* **Data in this exercise**

=== Begin Enclosure ===

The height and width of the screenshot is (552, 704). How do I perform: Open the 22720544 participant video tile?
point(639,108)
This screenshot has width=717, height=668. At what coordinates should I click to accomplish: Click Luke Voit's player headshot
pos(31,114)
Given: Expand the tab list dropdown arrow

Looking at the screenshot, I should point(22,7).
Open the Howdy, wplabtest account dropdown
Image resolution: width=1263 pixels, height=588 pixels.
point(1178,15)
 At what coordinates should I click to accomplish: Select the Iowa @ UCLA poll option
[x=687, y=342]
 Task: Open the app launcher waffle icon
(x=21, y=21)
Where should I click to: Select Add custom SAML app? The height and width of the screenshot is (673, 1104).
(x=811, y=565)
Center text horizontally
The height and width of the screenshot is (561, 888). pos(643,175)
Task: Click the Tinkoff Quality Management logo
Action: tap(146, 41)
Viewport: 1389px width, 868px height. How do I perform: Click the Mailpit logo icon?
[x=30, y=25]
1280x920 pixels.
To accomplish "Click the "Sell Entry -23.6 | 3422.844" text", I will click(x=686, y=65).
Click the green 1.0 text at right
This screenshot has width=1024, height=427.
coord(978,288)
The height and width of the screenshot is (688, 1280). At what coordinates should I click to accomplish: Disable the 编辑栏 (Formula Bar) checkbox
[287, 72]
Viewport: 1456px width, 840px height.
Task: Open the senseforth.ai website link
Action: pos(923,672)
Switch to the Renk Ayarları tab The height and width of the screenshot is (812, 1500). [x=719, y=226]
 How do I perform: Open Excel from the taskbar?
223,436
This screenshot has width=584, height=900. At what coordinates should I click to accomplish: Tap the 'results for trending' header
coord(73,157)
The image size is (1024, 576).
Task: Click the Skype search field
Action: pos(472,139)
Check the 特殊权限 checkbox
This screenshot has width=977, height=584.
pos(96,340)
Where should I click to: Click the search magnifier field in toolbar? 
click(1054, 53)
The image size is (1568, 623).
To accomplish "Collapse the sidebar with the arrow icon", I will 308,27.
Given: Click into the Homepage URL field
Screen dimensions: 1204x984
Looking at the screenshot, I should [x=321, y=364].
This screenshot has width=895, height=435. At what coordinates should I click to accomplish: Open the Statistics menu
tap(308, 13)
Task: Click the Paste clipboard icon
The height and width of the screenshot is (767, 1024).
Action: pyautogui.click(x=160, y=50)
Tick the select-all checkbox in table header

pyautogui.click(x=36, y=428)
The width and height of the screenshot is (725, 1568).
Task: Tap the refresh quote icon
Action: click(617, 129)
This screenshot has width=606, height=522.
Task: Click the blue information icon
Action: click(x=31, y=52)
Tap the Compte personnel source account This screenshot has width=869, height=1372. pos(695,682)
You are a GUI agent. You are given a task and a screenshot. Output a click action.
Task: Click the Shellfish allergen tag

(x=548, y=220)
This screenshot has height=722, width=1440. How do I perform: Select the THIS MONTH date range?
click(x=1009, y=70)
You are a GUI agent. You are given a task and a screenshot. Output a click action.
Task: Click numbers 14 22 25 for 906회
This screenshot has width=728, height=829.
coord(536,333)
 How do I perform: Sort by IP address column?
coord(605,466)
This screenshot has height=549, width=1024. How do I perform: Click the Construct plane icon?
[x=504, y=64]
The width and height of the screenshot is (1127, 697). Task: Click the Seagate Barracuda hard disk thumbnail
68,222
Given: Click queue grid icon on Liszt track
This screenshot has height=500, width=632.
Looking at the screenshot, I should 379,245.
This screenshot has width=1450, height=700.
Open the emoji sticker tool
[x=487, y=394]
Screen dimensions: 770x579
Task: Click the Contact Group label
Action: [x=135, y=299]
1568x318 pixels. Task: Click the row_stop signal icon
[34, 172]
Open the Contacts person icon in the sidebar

=== End Enclosure ===

* **Problem description**
Search the material for the word "account" and report how many lines hold it. Add nothing else.

* **Output of the exercise**
2